Comparison of Printable Biomaterials for Use in Neural Tissue Engineering: An In Vitro Characterization and In Vivo Biocompatibility Assessment

Abstract

Nervous system traumatic injuries are prevalent in our society, with a significant socioeconomic impact. Due to the highly complex structure of the neural tissue, the treatment of these injuries is still a challenge. Recently, 3D printing has emerged as a promising alternative for producing biomimetic scaffolds, which can lead to the restoration of neural tissue function. The objective of this work was to compare different biomaterials for generating 3D-printed scaffolds for use in neural tissue engineering. For this purpose, four thermoplastic biomaterials, ((polylactic acid) (PLA), polycaprolactone (PCL), Filaflex (FF) (assessed here for the first time for biomedical purposes), and Flexdym (FD)) and gelatin methacrylate (GelMA) hydrogel were subjected to printability and mechanical tests, in vitro cell-biomaterial interaction analyses, and in vivo biocompatibility assessment. The thermoplastics showed superior printing results in terms of resolution and shape fidelity, whereas FD and GelMA revealed great viscoelastic properties. GelMA demonstrated a greater cell viability index after 7 days of in vitro cell culture. Moreover, all groups displayed connective tissue encapsulation, with some inflammatory cells around the scaffolds after 10 days of in vivo implantation. Future studies will determine the usefulness and in vivo therapeutic efficacy of novel neural substitutes based on the use of these 3D-printed scaffolds.

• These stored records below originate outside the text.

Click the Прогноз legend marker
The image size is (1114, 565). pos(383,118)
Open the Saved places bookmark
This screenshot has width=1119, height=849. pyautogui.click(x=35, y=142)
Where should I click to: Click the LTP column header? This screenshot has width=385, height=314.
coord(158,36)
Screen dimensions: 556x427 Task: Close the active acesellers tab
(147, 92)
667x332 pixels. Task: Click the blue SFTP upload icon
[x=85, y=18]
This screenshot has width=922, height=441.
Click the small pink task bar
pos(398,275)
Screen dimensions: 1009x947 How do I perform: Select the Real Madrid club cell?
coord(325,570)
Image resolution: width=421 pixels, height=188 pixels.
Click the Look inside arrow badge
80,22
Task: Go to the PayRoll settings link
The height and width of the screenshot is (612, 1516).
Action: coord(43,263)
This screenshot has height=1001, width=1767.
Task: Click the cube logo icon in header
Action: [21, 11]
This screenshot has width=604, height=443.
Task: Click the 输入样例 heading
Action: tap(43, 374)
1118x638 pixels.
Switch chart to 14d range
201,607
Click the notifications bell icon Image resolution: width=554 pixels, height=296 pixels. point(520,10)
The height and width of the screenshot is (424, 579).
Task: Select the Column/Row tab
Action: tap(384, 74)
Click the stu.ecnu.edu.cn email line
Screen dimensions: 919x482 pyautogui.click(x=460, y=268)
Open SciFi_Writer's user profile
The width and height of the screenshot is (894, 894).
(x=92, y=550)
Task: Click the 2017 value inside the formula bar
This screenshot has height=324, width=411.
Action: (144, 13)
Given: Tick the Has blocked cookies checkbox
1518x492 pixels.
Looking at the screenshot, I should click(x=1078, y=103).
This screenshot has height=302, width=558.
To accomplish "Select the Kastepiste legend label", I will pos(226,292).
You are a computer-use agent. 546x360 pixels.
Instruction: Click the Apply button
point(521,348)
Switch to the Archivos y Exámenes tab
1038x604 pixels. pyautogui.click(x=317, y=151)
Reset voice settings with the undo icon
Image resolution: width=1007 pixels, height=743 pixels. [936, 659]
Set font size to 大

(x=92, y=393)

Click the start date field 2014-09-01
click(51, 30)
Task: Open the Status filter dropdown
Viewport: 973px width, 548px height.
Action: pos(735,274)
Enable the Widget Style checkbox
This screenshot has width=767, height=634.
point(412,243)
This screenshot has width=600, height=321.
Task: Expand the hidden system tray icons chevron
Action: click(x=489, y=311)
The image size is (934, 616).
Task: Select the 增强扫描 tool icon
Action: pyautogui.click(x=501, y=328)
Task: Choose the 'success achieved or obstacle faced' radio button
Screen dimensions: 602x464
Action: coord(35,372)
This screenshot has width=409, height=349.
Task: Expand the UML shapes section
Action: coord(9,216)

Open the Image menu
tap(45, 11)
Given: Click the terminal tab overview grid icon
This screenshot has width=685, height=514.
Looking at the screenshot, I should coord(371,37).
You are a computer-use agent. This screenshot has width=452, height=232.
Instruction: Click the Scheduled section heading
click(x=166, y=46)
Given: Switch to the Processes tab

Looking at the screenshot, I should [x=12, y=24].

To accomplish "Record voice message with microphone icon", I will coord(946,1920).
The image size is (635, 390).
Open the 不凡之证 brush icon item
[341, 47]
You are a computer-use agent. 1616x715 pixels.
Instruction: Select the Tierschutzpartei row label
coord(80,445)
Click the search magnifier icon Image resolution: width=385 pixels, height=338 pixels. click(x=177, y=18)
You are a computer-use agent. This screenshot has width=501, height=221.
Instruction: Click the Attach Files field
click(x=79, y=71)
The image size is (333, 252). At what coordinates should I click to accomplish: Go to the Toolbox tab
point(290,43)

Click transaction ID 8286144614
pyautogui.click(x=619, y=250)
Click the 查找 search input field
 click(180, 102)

Keywords: 3D printing; biocompatibility; biomaterials; biomechanic; neural tissue engineering; scaffolds.

Figure 1

Design of the scaffolds used for (a) printability tests, (b) mechanical tests, (c) in vitro cell–biomaterial interaction analyses, and (d) in vivo assays.

Figure 2

Scheme of the materials and methods employed in the printability tests, mechanical characterization, the in vitro cell–biomaterial interaction analyses, and the in vivo assay. HE refers to hematoxylin and eosin staining and PS to Picrosirius staining.

Figure 3

Macroscopic images of 3D-printed scaffolds of (a) PLA, (b) PCL, (c) FF, (d) FD, and (e) GelMA. Bright and contrast have been edited to improve their visualization.

Figure 4

Graphic representation of tensile test results of PLA, PCL, FF, FD, and GelMA (G). (a) Young’s modulus (Mpa), (b) charge at fracture (N), and (c) strain at fracture (%). The results corresponding to each mechanical parameter are shown as mean ± standard deviation values. Statistically significant differences were determined with the Mann–Whitney test and represented as follows: ‘*’ indicates statistically significant differences (p < 0.05) between all biomaterials, ‘a’ indicates statistically significant differences (p < 0.05) between all biomaterials except “PCL,” and ‘b’ indicates statistically significant differences (p < 0.05) between all biomaterials except “FF” and “G.”

Figure 5

In vitro biocompatibility tests. (a) Representative panel of L/D assay of SK-N-AS seeded with PLA, PCL, FF, FD, and GelMA (G), and in 2D cultures as technical controls, after 72 h and 7 days of culture. Scale bar = 100 µm. (b) Graphic representation of WST-1 results of PLA, PCL, FF, FD, and GelMA (G). Statistically significant differences were determined with the Mann–Whitney test and are represented as follows: “NS” indicates no significant differences (p ≥ 0.05) between 72 h and 7 days; “2 or 1” indicates the number of biomaterials that obtained a significantly inferior cell viability (Figure 5a) or absorbance value (Figure 5b); and ‘a’ indicates no significant differences (p ≥ 0.05) with the CTR+ group.

Figure 6

Representative panel of the hematoxylin and eosin (HE) and Picrosirius (PS) staining of the in vivo samples of PLA, PCL, FF, FD, GelMA (G), and healthy rat skin tissue (CTR). The PS images distinguish an external fibrotic layer (EFL) and an inner cellular layer (ICL). The black arrows indicate syncytial formations. Scale bar of the first column indicates 500 µm, while the scale bar of the second and third columns indicates 50 µm.

Figure 7

Representative panel of CD45 immunohistochemistry of the in vivo samples of PLA, PCL, FF, FD, GelMA (G), and healthy rat skin tissue (incubated with CD45 antibody (CTR+) and without CD45 antibody (CTR−). The black arrows indicate signs of perivascular infiltration. Scale bar = 100 µm.